> **EXERCISE**: Find the lines in the records that carry the word "Given". Copy each one.

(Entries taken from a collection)
____________________

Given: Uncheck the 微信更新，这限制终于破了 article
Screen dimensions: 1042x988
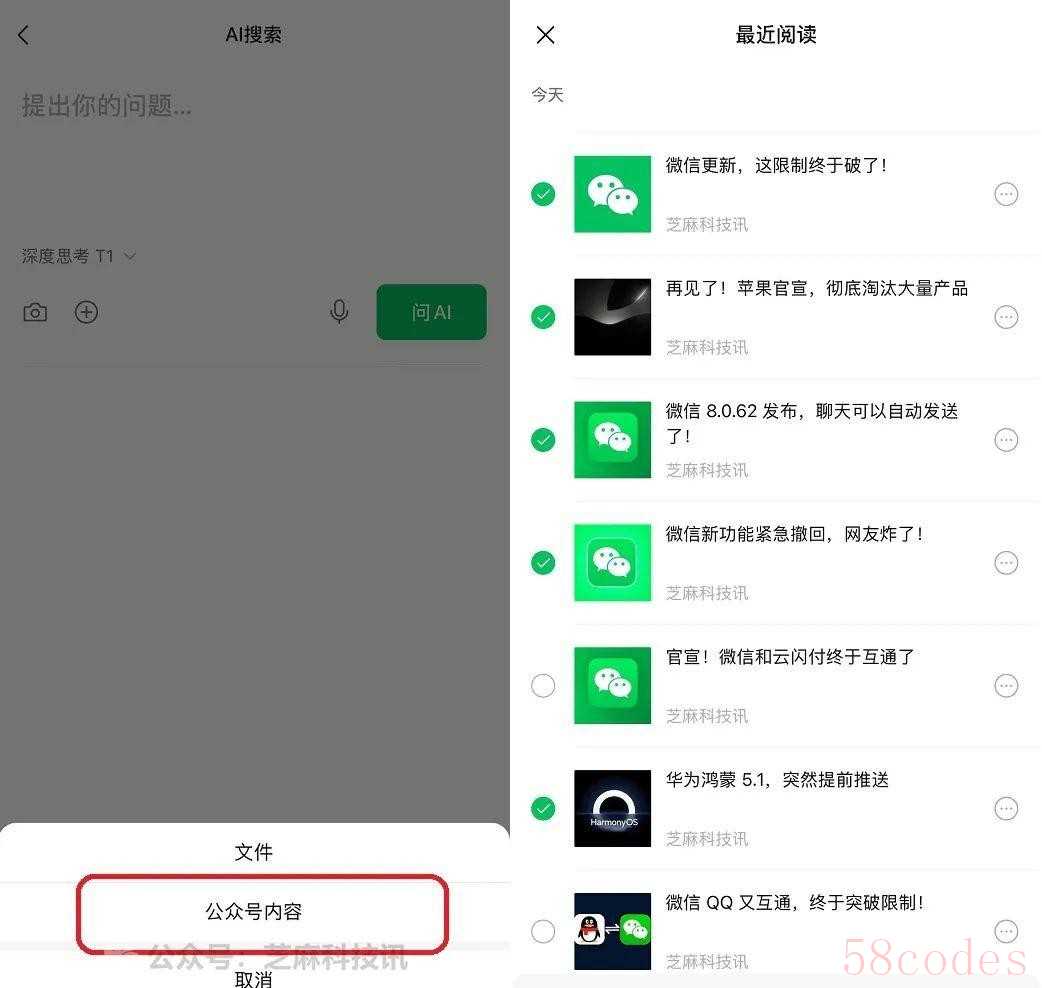Looking at the screenshot, I should click(544, 194).
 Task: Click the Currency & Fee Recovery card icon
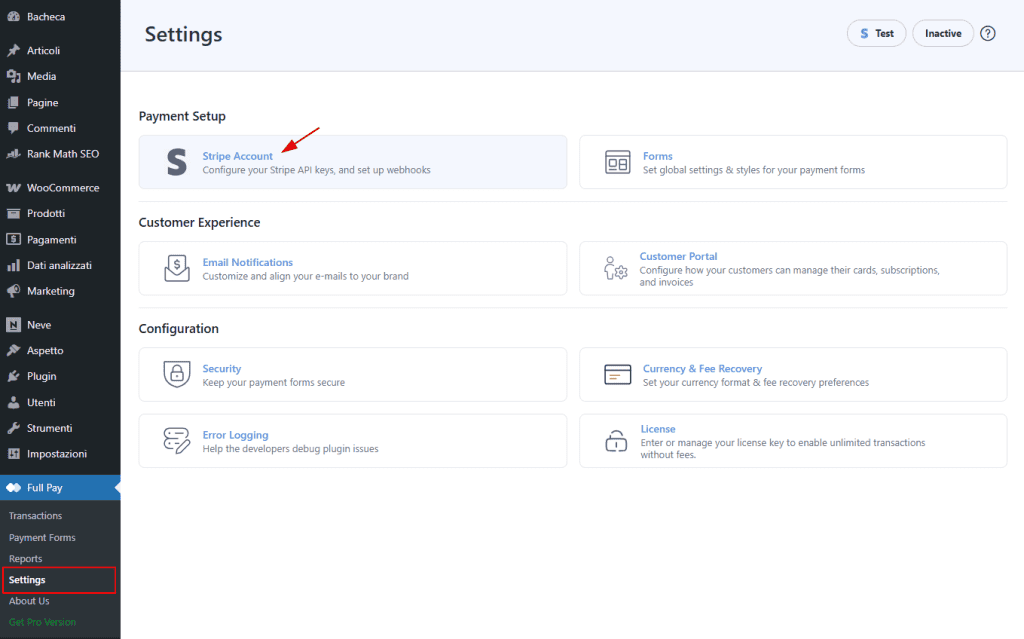point(618,374)
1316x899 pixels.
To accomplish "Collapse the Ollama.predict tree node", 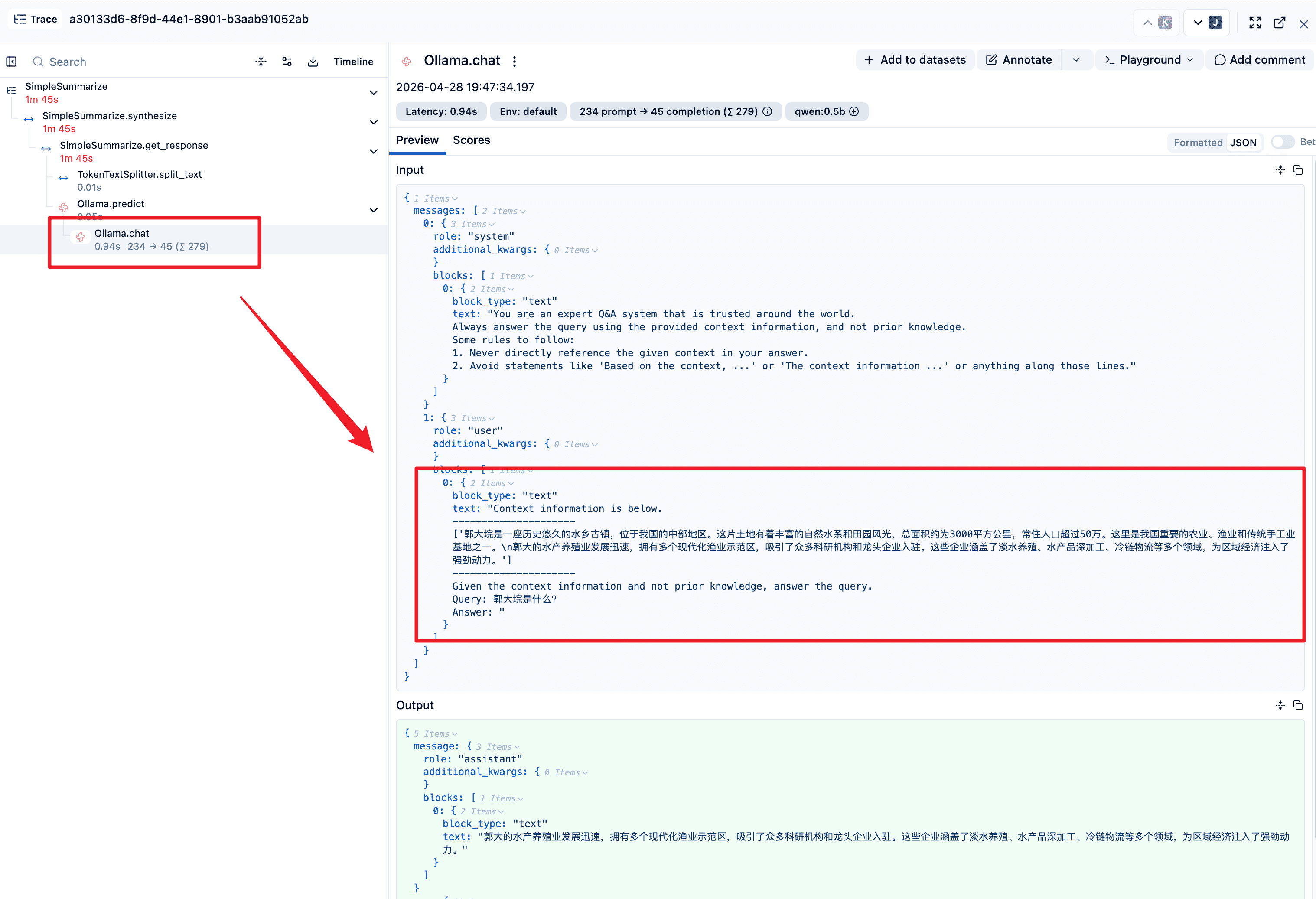I will pos(374,210).
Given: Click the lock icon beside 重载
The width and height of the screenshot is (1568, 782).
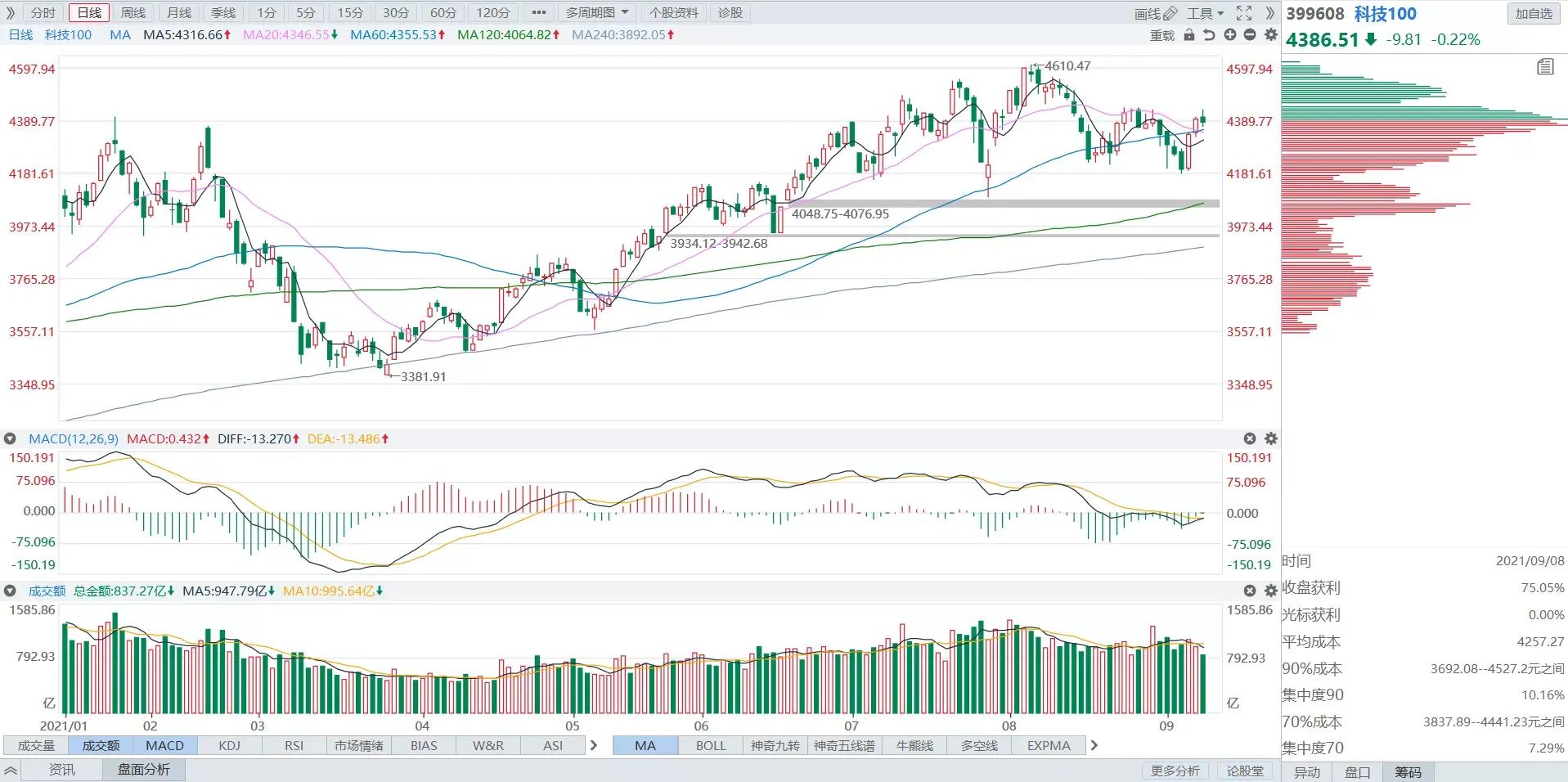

____________________

> **PROBLEM SOLUTION**:
Given: Uncheck the 微信更新，这限制终于破了 article
Given: Click the lock icon beside 重载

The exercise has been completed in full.